How to Include Diff into Git Commit Message
De facto, git is a standard version control system now. Not surprisingly that I use it for my projects. Working on a project, I often face with a situation when I have made a number of changes, and I need to describe them in a commit message. Of course, I try following the line when every change results in a new commit, however, on practice, sometime I face with the situation when I need to describe a number of changes in one commit message. If there are a number of changes (or peculiarities), mentioning all of them could be a challenge. Of course, you can open an additional terminal and do diffing, however, it would be great if this information is included in the commit message.
I searched Internet for the information how to solve this issue but I did not manage to find a good approach at first. In the beginning, I came across a solution proposing to modify git commit message template. Unfortunately, templates can be used only to include static information, therefore, I instantly abandoned it. Then, I found a method that provides the required functionality using vim and its autocmd plugin. So as I use VSCode, I looked for a similar plugin for this text editor, however, the closest one I managed to find, auto-run-command, did not fit my needs.
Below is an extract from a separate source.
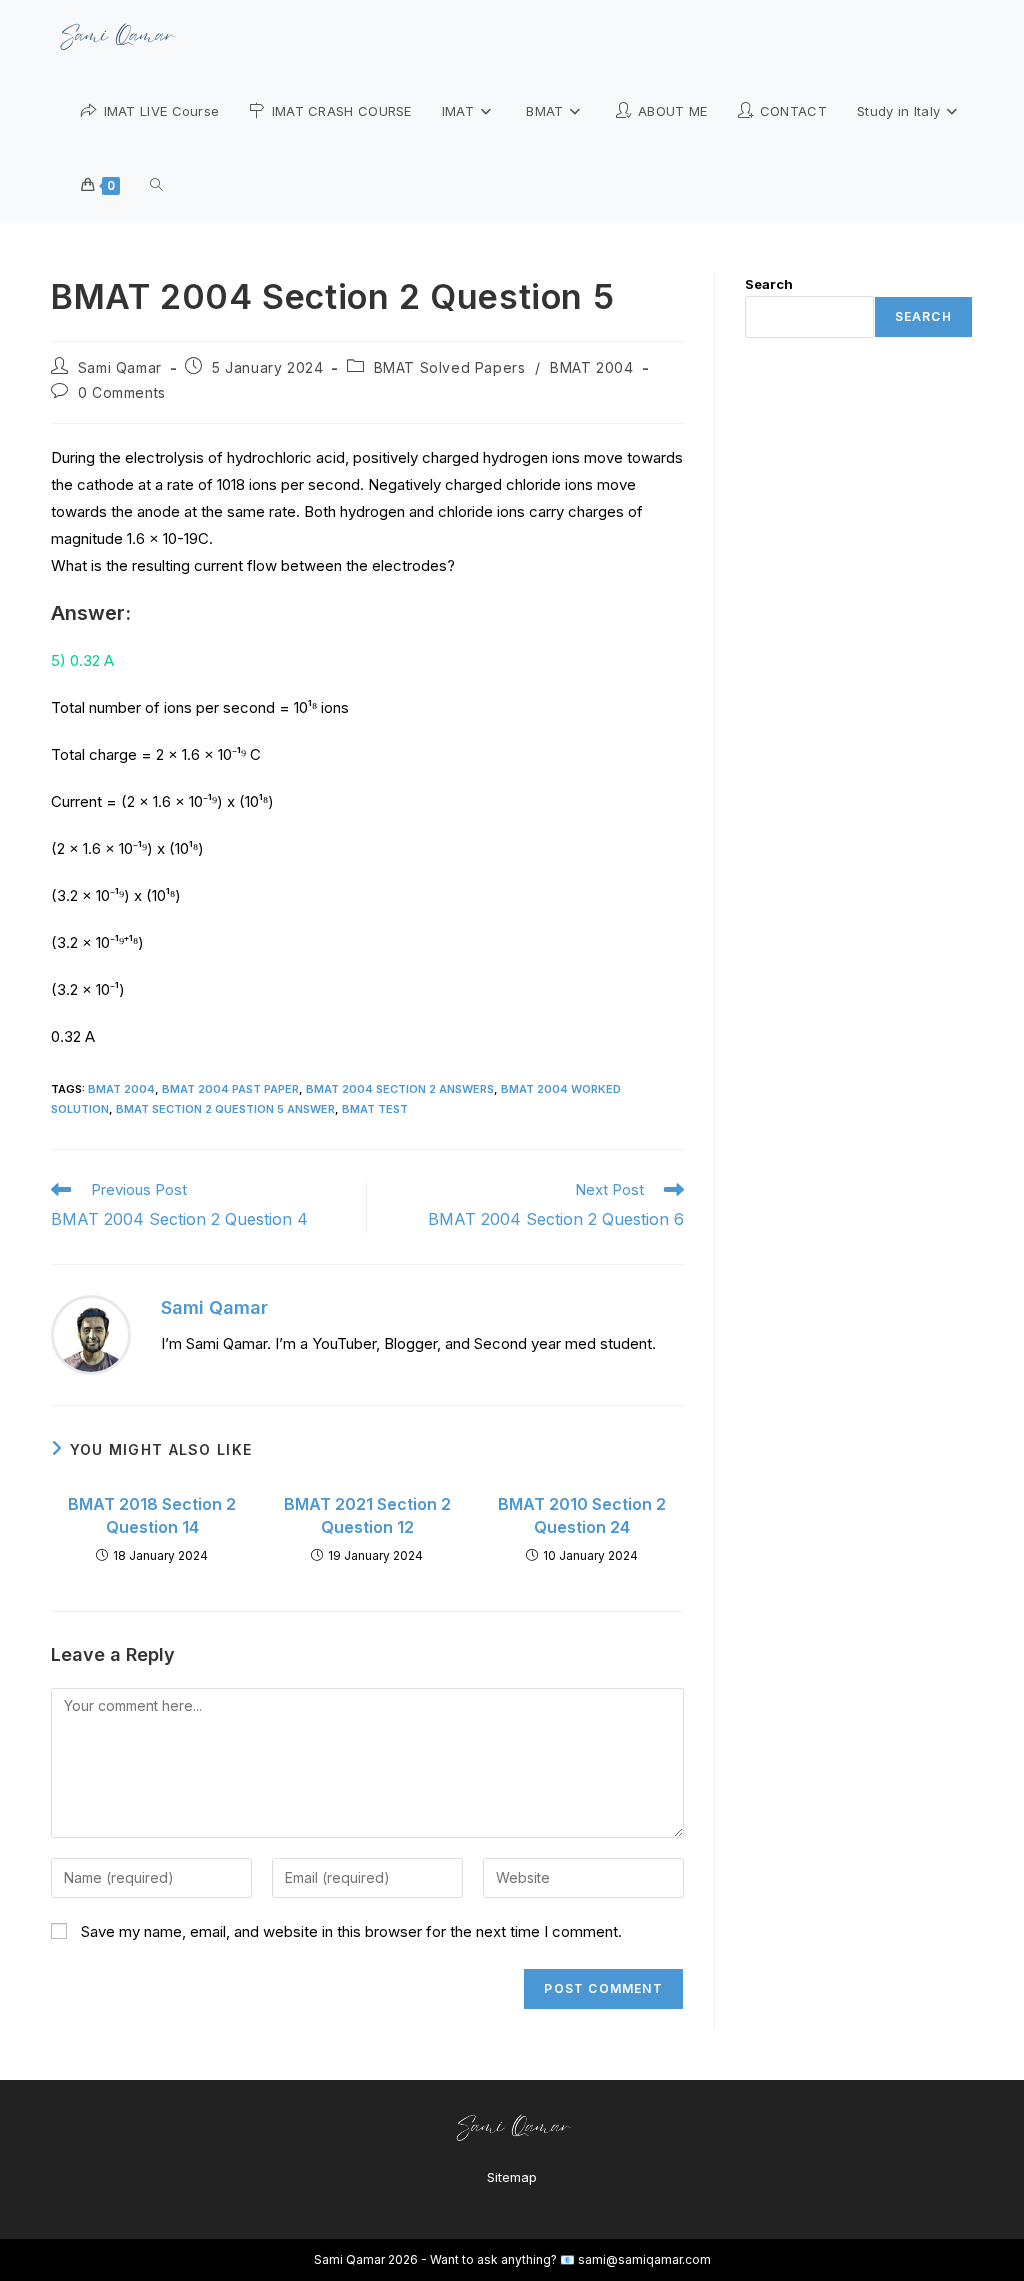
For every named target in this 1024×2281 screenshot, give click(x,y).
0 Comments (122, 392)
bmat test (375, 1109)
prepare-commit-msghook is run before the commit message editor is fired up but after the default message is created. It lets you edit the default message before the commit author sees it.
So, let me show on a test repository how to use this hook to include a list of made changes into a commit message:
Create a new test repository:
$ git init git_test Initialized empty git repository in ~/tmp/git_test/.git/
Go to git_test/.git/hooks and copy prepare-commit-msg.sample file:
$ cd git_test/.git/hooks $ cp prepare-commit-msg.sample prepare-commit-msg
Modify prepare-commit-msg with the following content (you can find the script in the accompanying Github directory):
#!/bin/bash COMMIT_MSG_FILE=$1 COMMIT_SOURCE=$2 SHA1=$3 RESULT="# Differences to be committed:" while IFS= read -r line do RESULT+="$IFS# $line" done <<< $(git diff --staged) echo "$RESULT" >> $COMMIT_MSG_FILE
Now, when you try to commit something to this repository, the tail of the commit message will contain information about all the changes you have done in the staged files, i.e., it will contain commented output of the
git diff --staged command. Note that every line of the diff is commented, thus they will not appear in the final commit message.
The advantage of this solution is that it is editor independent: every editor can be used to show the changes and to modify commit messages. Moreover, you do not need to install any additional plugins into your system.
If you need to include some dynamic information based on your commit message, for instance, substitute some variables with actual content, you can do this modifying the
commit-msg hook. For instance, this hook can be used to expand automatically the message with the list of modified files.